4) Avoid heavy meals when it’s late. : A big meal too close to bedtime may keep you up at night. Protein is especially hard to digest, so if you have to eat late, opt for lighter meal
5) Listen to soothing music :It can improve both sleep quality and duration. Try classical, folk, or slow-paced contemporary styles for some soothing sounds.
7) Keep your bedroom dark & cool : Even the slightest light from a digital alarm clock — can disrupt your shut-eye. You may consider using a comfy eye-mask also. A room that’s too hot and a room that’s too cold can both mess with your sleep. Aim for somewhere between 60 and 67 degrees Fahrenheit !
8) Comfortable Mattress :An uncomfortable mattress might the source of your sleepless nights. Whether that’s because it’s lost its cushioning or because it’s simply too small, it’s important to recognize the signs that it’s time to buy a new one.
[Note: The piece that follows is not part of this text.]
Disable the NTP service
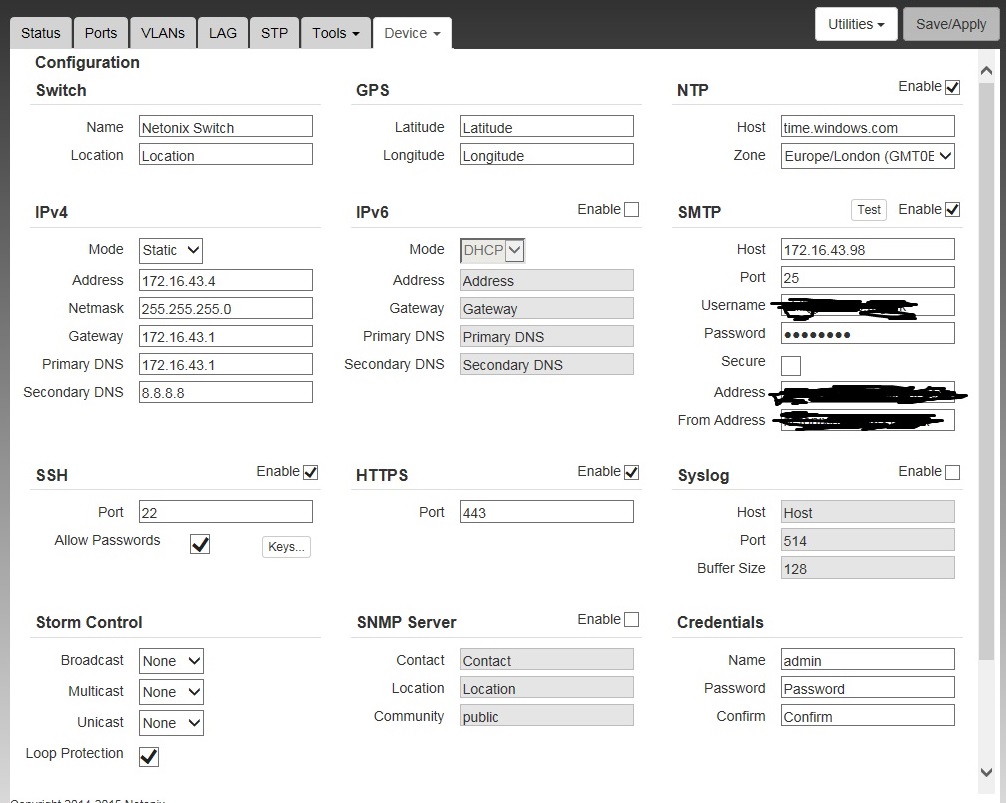The image size is (1006, 803). (x=952, y=87)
9) Keep your bedroom quiet. : Try a handy pair of earplugs, for a snoring bed partners or blaring sirens outside your window that are slightly more difficult to avoid. Noises like whirring electronics or ticking watches can easily be left outside the bedroom.
10) Strike a pose, say a prayer : Yoga, meditation, even prayer are all helpful tactics to coax your mind to wind down. These quiet activities may help you slow your breathing and heart rate and drift off sooner.
While factors like stress or big life changes can bring on a few sleepless nights, prolonged trouble sleeping could be a sign of another issue like depression or a sleep disorder like sleep apnea. If these are worries, schedule a doctor’s visit to get things checked out. A medical professional might suggest a hormone test or another kind of evaluation to make sure everything’s okay.